No me preocupan demasiado los muros porque están, como dijimos, fallados,
horadados, percudidos, tuneleados, sobrevolados. Pero sí quisiera pensar ¿qué
es lo que nuestra atención puesta en los muros oculta? ¿qué es lo que no nos
permite ver ese estar absortos con el enemigo evidente? Y a la vez ¿qué es lo
que nos permiten visibilizar?
Para
pensar esto vamos a intentar utilizar algunos instrumentos de la caja de herramientas
de Michel Foucault.
Dijimos
ya que un muro es la expresión material más evidente de la noción de límite,
implica una voluntad de detener, de prohibir el paso, de decir “no” a quien se
aproxime. En fin, un muro es evidentemente represivo al mismo tiempo que es
solemne. Es la solidez del “no” de la ley, del poder soberano de un territorio.
Esto
es lo Foucault denomina “poder negativo”, es la idea que generalmente tenemos
del poder: es el que dice que no, el que prohíbe, el que reprime, por eso
Foucault lo llama poder soberano o jurídico, porque es la ley que niega y su
esencia represiva consiste directamente en negar la vida, en matar. Ese es el
terror que se tiene al tirano, su poder es decir que no a nuestra vida.
Sin
embargo, afirma Foucault, esa no es la única forma en que el poder se
manifiesta y si creemos que el poder es solamente lo que posee el que dicta la
ley, el poder soberano, dejamos de ver otro tipo de poderes, que el llama
“positivos”, no porque le gusten, sino porque en lugar de prohibir, como el
poder “negativo”, son productivos. ¿Y qué es lo que producen? Subjetividades,
formas de vida, cuerpos dóciles, poblaciones sanas. Es lo que Foucault llama el
“biopoder”.
Esos
poderes productivos no dependen de una ley emanada del poder soberano, sino de
una multiplicidad de dispositivos en los que participamos todos tejiendo esas
redes de poder: escuelas, hospitales, familias, oficinas. Dijimos que hay
producción de normalidad, Foucault habla de una sociedad de normalización.

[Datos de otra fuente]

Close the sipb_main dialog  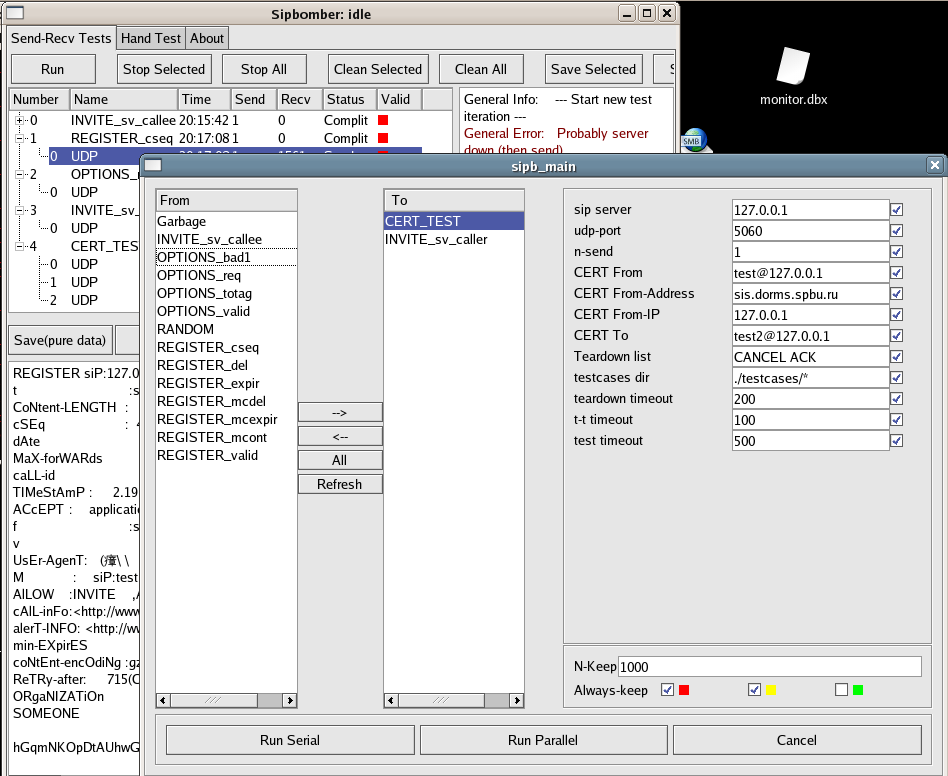(x=934, y=165)
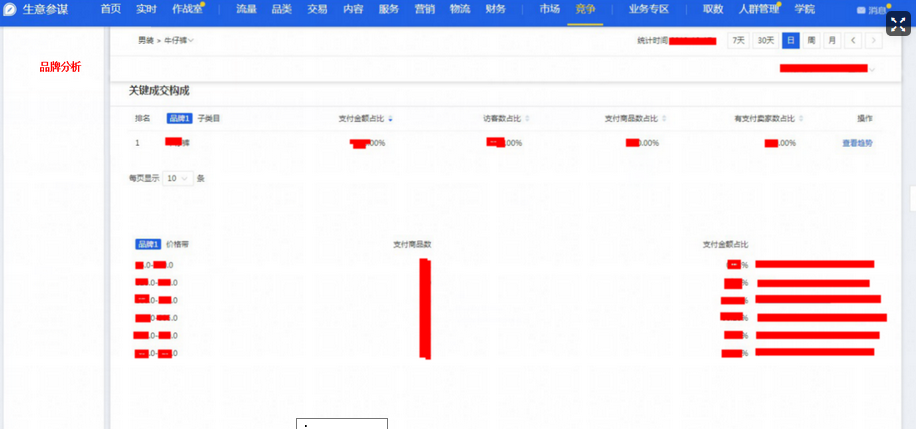
Task: Go to previous date with left arrow
Action: [x=852, y=41]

¿Pero quién dicta la norma que dirá quién la cumple y quién se desvía? ¿Quién
señalará al anormal, al raro, al monstruo, al fallido, al inservible? Bueno,
nuevamente lo hacemos un poco todos, pero el saber de lo normal y lo patológico
lo tendrá la medicina, la psiquiatría (hoy en día hay que agregar las
neurociencias) y la operación será de tipo policial.
Veamos
entonces muy esquemáticamente los dos modelos y qué tipo de racismo opera cada
uno: el modelo del muro es de exclusión, de reclusión, de prohibición y en
última instancia de exterminio del otro. El muro es la expresión del odio y el
temor. Su sueño es defender la sociedad contra la invasión extranjera, contra
el ataque de los bárbaros, de los indios. Es el poder sagrado de la ley.
El
segundo modelo no pone en evidencia a un soberano, es anónimo, casi invisible,
opera cotidianamente no sobre los otros para reprimirlos u odiarlos, sino sobre
los propios para corregirlos, producirlos y cuidarlos. Este proceso de
normalización de la sociedad ya no cree que hay que cuidarse de los otros, sino
que hay que cuidar que “nuestra” sociedad no degenere, hay que aceitar en este
sentido prácticas de evaluación, selección, reinserción.

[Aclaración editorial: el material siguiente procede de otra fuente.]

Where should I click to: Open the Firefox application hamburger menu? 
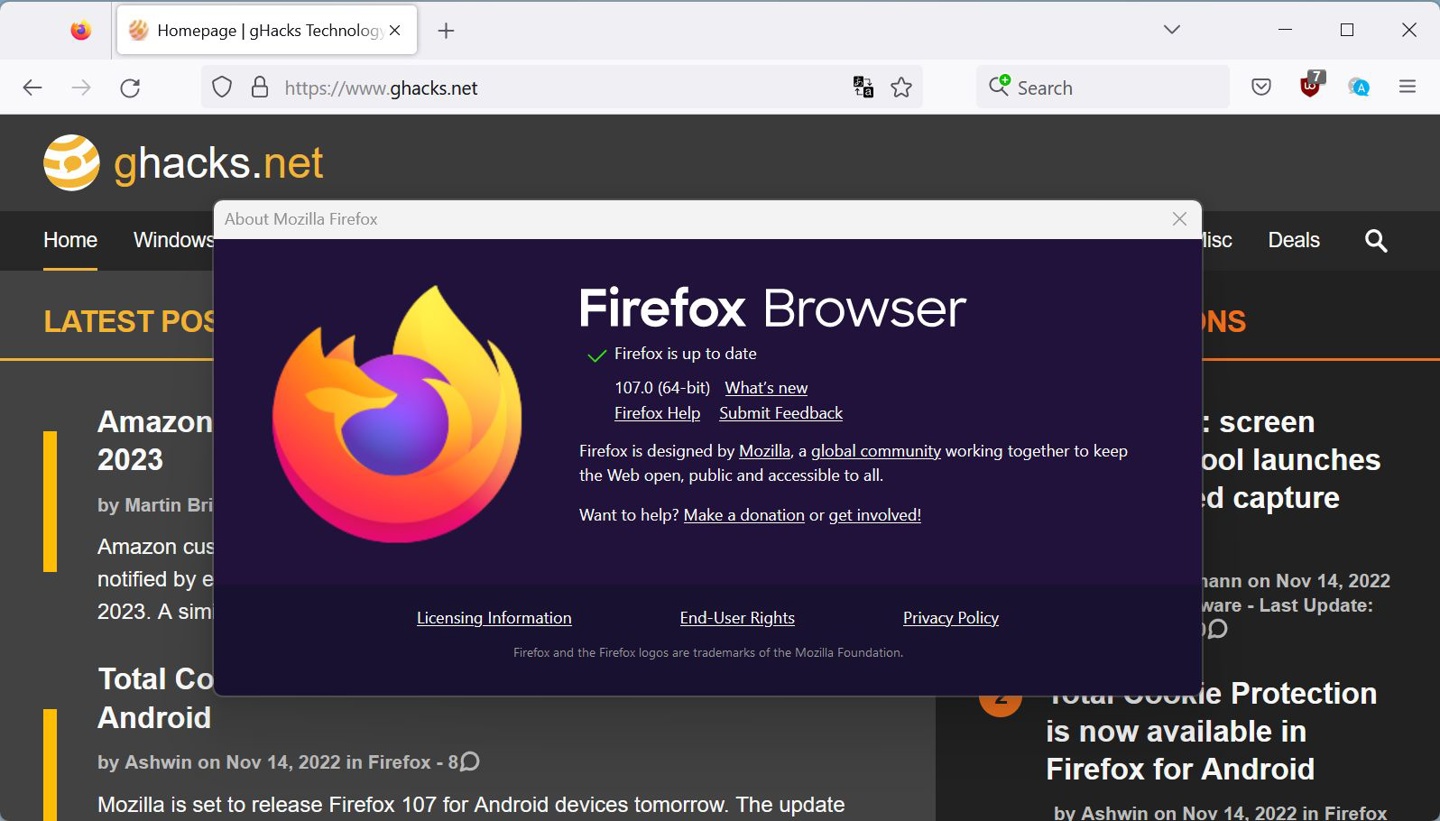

“Surgirán así la idea de los extranjeros infiltrados y el tema de los
desviados, que son los subproductos de esa sociedad.”

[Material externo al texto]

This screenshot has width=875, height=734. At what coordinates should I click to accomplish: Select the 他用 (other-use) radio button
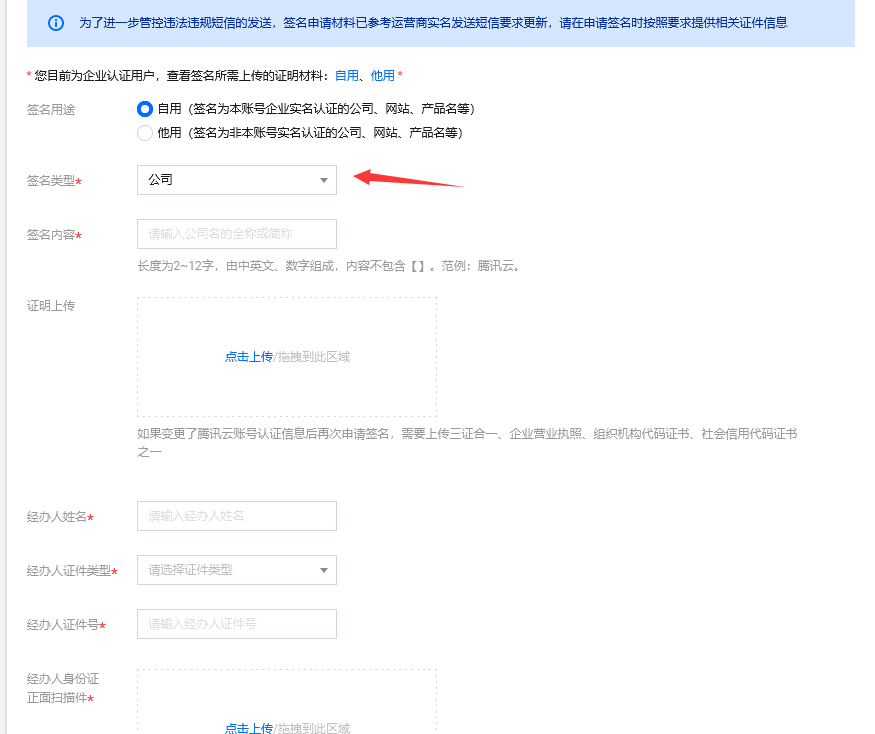click(143, 132)
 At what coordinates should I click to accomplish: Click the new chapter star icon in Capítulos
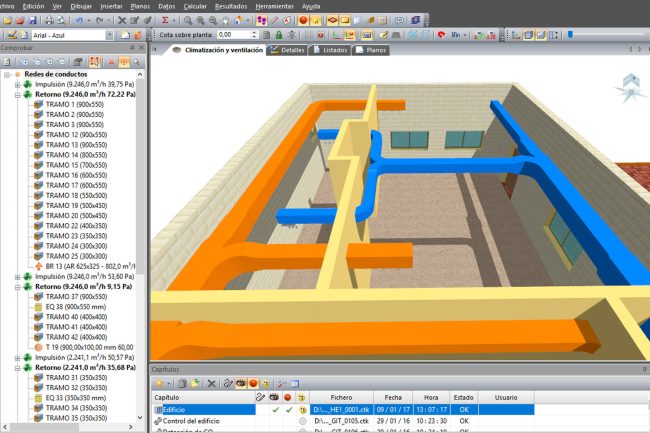(x=158, y=383)
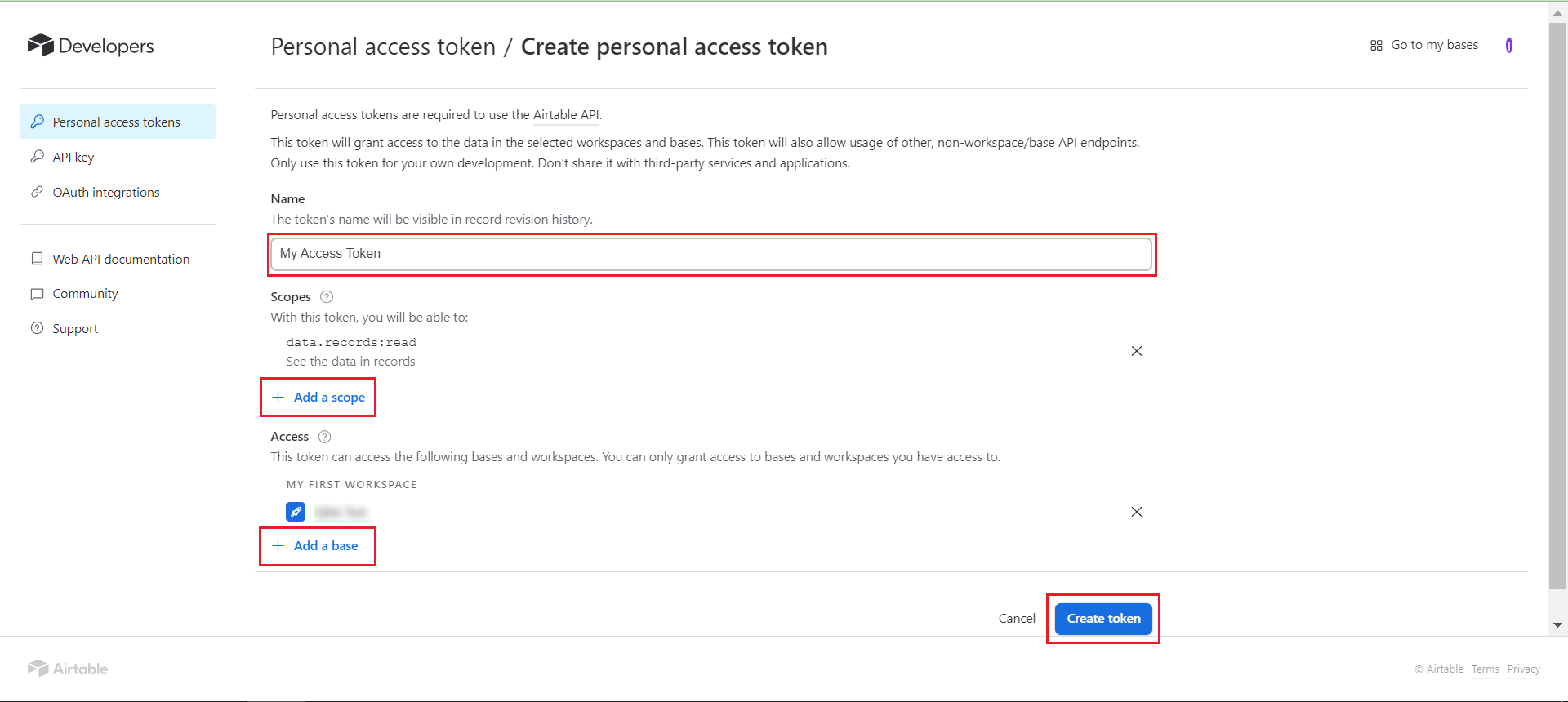Open Personal access tokens section
1568x702 pixels.
tap(117, 122)

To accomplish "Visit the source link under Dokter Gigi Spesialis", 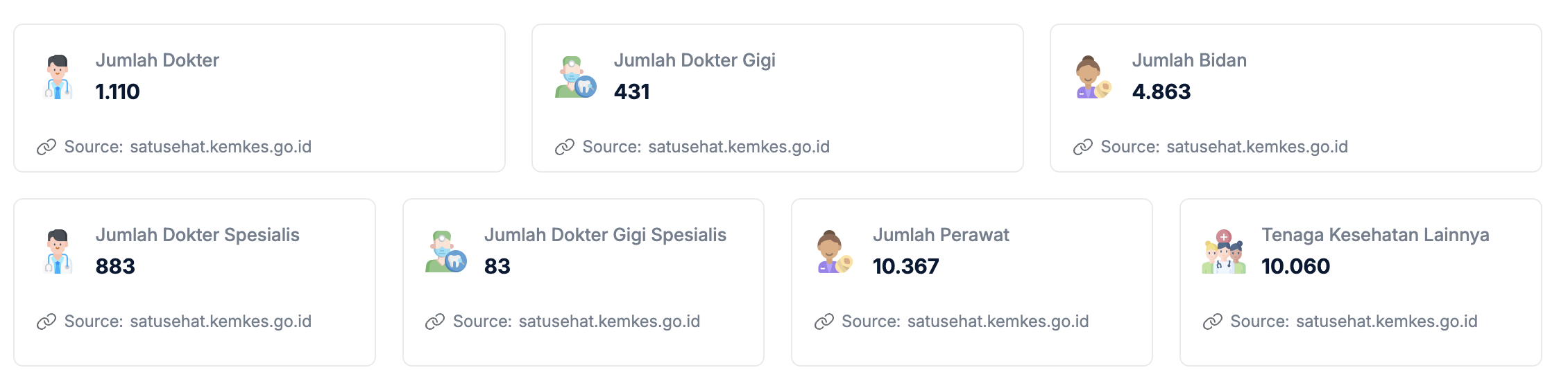I will (x=609, y=321).
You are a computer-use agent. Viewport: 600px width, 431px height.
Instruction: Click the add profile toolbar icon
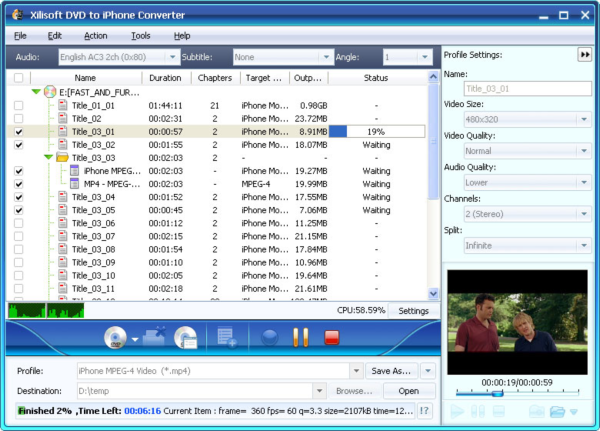click(225, 338)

No se trata de que un tipo de racismo funcione de manera independiente del otro. No se trata de elegir entre exclusión o normalización. Se trata de entender que más allá del muro (y en conjunto con él) está operando siempre un proceso eugenésico mucho más invisible, pero más insidioso y eficiente. Nuevamente en palabras de Foucault:
“Un racismo de Estado: un racismo que una sociedad va a ejercer sobre sí misma,
sobre sus propios elementos, sobre sus propios productos; un racismo interno,
el de la purificación permanente, que será una de las dimensiones fundamentales
de la normalización social.”
Me pregunto si el justificado rechazo que sentimos frente al avance de las políticas "negativas" del estilo de Trump, va a hacer que nos arrojemos más abiertamente a la instrumentación "positiva" de normalización globalizante del neoliberalismo, pensando que allí reside algún tipo de salvación. Me pregunto si esta evidencia del racismo de Trump, va a impedirnos ver cómo operan los mecanismos eugenésicos en nuestro entorno.